# Exploring the Altmetrics footprint of NCAR Data DOIs 

### Keith E. Maull<sup>1</sup> and Matt Mayernik<sup>2</sup>

##### February 1, 2017

#### NCAR Library, National Center for Atmospheric Research
1. kmaull@ucar.edu 
2. mayernik@ucar.edu

## Summary
NCAR has minted thousands of DOI for datasets over the last several years.  With increasing interest of Altmetrics (Twitter, blogs, news, etc.), we explore what the footprint (if any) the DOIs which have been minted with a simple question:

* What (if any) is the [Altmetric](https://www.altmetric.com/) profile of the NCAR Dataset DOIs?

This implementation note, walks through the basic extraction of all of the NCAR DOIs (prefix `10.5065`). 

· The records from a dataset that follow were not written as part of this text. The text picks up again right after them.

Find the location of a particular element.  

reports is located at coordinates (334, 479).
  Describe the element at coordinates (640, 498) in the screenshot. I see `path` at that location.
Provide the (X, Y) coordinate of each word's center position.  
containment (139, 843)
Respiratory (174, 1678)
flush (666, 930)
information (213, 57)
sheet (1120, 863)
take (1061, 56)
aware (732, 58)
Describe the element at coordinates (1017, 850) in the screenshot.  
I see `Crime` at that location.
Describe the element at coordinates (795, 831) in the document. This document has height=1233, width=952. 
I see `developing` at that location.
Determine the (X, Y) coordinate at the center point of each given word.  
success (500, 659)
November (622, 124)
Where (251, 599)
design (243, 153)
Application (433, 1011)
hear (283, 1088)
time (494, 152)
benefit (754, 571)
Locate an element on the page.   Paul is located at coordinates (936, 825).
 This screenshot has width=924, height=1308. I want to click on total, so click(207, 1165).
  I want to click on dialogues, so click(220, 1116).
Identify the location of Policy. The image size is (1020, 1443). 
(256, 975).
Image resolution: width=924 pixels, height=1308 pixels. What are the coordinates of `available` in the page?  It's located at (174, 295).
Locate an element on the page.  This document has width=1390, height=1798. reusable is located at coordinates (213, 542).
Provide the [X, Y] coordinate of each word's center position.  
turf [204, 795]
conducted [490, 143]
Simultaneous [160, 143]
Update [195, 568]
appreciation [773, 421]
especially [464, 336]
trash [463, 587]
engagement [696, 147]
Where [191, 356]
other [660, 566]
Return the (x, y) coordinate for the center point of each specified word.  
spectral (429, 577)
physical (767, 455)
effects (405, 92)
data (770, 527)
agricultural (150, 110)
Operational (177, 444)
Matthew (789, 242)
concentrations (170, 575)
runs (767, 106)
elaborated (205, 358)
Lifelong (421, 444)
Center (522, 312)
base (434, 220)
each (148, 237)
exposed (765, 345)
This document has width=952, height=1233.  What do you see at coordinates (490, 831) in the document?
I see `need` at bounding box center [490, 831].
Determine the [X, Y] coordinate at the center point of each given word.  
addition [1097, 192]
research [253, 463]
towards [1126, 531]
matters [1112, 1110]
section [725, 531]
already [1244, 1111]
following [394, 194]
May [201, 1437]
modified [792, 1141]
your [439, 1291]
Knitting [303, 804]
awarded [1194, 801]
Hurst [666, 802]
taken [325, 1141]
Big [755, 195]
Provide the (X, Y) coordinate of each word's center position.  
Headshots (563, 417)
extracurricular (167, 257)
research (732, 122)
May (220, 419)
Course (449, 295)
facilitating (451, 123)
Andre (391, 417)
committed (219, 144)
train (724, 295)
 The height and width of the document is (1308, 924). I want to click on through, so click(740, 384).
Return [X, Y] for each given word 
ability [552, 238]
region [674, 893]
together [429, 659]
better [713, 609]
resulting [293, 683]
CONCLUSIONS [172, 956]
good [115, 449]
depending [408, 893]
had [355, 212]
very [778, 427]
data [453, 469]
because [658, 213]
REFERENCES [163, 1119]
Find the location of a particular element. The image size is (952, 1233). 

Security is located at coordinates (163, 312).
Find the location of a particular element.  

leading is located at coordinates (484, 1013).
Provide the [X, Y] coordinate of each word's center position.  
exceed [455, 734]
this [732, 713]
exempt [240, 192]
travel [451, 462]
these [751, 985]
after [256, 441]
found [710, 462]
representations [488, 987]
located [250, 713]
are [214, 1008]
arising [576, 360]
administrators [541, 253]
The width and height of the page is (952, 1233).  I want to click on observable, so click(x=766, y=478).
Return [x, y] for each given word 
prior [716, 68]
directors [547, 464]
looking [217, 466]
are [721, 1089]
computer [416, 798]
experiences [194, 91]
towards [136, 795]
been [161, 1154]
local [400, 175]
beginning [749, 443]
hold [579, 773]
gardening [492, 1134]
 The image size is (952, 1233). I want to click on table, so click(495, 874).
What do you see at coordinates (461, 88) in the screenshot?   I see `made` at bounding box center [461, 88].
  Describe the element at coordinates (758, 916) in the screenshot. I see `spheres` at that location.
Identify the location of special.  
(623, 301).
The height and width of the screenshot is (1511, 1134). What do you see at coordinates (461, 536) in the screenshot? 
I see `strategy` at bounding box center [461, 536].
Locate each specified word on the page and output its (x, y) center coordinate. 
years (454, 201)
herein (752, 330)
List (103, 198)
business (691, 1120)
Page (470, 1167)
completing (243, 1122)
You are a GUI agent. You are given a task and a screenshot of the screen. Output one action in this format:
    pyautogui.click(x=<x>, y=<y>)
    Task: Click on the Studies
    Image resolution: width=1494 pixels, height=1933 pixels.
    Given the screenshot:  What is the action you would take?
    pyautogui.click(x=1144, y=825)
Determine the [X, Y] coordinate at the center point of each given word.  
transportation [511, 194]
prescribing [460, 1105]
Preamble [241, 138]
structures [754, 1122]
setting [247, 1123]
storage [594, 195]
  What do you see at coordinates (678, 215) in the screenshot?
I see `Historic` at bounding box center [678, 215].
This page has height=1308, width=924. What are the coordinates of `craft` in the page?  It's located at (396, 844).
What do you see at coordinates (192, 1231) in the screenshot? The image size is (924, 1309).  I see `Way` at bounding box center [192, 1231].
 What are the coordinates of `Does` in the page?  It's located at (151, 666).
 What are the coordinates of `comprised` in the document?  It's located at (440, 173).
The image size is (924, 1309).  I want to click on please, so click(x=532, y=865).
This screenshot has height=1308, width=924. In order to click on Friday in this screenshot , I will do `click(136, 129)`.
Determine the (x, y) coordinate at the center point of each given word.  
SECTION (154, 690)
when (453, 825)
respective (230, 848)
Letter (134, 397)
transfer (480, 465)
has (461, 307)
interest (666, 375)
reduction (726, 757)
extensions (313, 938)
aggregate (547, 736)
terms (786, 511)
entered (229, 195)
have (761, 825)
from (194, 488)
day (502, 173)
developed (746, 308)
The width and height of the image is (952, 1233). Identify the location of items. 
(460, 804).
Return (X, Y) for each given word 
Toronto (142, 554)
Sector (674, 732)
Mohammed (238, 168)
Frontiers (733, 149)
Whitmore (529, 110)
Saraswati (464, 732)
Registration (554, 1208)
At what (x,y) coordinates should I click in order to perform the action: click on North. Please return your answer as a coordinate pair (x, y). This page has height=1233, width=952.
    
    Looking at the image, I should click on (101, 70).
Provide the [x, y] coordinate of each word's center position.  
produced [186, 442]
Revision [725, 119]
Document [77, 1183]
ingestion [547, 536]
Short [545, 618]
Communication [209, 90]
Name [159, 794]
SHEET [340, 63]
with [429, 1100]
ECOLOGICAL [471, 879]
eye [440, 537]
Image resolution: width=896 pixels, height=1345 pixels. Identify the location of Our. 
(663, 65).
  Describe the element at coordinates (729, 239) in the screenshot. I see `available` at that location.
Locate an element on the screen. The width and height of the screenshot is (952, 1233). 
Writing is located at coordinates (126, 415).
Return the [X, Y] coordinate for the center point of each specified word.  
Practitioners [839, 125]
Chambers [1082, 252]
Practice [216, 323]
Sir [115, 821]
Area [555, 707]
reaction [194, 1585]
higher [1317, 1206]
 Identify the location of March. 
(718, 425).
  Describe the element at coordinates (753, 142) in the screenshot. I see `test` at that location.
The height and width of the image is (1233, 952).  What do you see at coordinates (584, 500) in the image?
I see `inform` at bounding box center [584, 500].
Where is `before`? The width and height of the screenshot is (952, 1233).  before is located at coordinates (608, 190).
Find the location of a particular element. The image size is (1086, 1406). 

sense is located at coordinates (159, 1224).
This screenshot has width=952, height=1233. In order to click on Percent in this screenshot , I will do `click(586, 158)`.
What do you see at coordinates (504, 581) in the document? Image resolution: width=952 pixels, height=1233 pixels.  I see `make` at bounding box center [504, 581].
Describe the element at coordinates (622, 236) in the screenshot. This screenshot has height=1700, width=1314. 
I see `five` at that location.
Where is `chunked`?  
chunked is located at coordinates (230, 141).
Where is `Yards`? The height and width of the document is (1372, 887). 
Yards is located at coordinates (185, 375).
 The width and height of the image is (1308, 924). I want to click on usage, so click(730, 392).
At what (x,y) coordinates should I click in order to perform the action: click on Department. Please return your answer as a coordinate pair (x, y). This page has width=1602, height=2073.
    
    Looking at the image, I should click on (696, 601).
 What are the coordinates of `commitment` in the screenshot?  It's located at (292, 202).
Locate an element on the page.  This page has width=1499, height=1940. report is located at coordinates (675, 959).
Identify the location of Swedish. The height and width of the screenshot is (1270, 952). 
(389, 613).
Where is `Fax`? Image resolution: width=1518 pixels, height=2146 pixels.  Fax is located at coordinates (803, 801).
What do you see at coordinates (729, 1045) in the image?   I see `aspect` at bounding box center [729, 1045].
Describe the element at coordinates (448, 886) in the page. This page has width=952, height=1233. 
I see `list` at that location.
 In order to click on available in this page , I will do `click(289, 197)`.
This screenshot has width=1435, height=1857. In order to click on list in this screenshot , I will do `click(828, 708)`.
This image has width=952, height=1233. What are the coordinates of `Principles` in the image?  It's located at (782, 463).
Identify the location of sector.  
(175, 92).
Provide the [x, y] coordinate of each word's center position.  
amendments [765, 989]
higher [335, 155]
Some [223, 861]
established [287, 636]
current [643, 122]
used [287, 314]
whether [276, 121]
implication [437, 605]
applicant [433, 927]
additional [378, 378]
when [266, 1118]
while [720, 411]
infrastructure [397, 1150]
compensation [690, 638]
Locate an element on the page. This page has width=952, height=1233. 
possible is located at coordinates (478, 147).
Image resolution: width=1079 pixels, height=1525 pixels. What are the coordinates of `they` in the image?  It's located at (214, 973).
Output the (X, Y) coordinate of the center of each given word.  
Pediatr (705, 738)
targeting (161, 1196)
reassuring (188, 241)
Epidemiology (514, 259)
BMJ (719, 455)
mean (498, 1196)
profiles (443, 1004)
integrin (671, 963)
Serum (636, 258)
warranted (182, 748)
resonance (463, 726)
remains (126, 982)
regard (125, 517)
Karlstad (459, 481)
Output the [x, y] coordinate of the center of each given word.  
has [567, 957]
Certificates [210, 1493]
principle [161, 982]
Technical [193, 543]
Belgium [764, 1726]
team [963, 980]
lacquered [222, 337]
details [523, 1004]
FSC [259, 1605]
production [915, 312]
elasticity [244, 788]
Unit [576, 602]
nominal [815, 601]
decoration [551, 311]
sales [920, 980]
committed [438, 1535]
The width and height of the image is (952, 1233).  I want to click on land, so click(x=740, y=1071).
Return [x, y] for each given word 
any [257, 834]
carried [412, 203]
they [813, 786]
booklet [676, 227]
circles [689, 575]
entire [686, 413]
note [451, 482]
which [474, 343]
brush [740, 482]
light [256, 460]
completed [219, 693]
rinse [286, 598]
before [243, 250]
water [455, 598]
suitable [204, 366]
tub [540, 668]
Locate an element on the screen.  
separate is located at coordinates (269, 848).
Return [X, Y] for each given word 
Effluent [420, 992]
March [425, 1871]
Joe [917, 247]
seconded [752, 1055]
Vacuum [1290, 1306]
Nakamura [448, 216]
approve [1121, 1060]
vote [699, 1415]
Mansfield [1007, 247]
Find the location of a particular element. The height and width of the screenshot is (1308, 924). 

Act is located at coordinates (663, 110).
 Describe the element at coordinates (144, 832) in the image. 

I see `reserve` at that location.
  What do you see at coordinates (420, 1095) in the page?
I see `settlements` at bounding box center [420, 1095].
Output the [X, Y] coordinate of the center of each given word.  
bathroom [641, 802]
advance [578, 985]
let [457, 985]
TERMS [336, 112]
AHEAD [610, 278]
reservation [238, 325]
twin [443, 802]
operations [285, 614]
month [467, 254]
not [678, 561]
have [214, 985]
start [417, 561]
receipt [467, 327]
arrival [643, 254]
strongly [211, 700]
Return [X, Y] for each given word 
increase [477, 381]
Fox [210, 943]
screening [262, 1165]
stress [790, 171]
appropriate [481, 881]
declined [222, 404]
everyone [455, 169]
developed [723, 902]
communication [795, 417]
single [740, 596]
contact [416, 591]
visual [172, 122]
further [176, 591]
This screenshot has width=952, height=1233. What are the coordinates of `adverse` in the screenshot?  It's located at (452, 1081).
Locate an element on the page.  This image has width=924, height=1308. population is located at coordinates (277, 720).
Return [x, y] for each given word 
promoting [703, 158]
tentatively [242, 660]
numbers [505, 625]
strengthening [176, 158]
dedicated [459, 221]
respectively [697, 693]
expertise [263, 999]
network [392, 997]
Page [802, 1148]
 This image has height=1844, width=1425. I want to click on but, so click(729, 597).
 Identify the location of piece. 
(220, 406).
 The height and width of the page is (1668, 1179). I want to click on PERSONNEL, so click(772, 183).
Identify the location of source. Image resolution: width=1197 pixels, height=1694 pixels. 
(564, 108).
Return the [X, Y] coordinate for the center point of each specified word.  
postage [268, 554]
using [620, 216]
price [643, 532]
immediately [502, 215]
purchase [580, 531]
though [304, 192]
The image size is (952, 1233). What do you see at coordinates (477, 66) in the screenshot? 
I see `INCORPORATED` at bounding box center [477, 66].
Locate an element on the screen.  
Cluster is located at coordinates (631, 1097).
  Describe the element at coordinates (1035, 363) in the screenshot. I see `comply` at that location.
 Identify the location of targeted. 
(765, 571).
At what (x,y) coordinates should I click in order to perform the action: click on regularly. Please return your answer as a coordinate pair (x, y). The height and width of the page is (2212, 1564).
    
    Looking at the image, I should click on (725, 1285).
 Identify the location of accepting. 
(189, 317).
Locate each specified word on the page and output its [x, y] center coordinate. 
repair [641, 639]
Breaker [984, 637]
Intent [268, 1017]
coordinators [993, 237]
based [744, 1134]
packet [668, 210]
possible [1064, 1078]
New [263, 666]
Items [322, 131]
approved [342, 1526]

**EXECUTION REQUIREMENTS**
* active network connection
* Python 2.7.x
* Python [Requests](https://duckduckgo.com/?q=python+requests&t=opera&ia=about) library


## Results

The output files for this code are as follows (these files will not exist if you do not run the code):

| Filename | Description |
|----|----|
| [ncar_data_dois_01262017.txt](./ncar_data_dois_01262017.txt)| The output file with all of the NCAR dataset DOIs |
| [ncar_data_dois_altmetric_scores.txt](./ncar_data_dois_altmetric_scores.txt)  | The output file with the doi and altmetric score.  In this exploration, there are only 3. |

## Extracting all NCAR DOIs from `datacite.org`

Using the datasite endpoint at `https://search.datacite.org/api` we execute a simple query to build a list of all of the current NCAR datasets:

In [1]:
import requests
import json
import time

def make_ncar_data_doi_file(output_file="ncar_data_dois_01262017.txt"):
    HTTP_DATACITE_ENDPOINT = "https://search.datacite.org/api?q=*&fq=prefix:10.5065&wt=json&indent=true&fl=doi,title,description,publicationYear,contributor"

    with open(output_file, "w") as fo:
        start, status, rows = 0, 1, 500

        while status > 0:
            r = requests.get(HTTP_DATACITE_ENDPOINT+"&rows={}&start={}".format(rows, start*rows))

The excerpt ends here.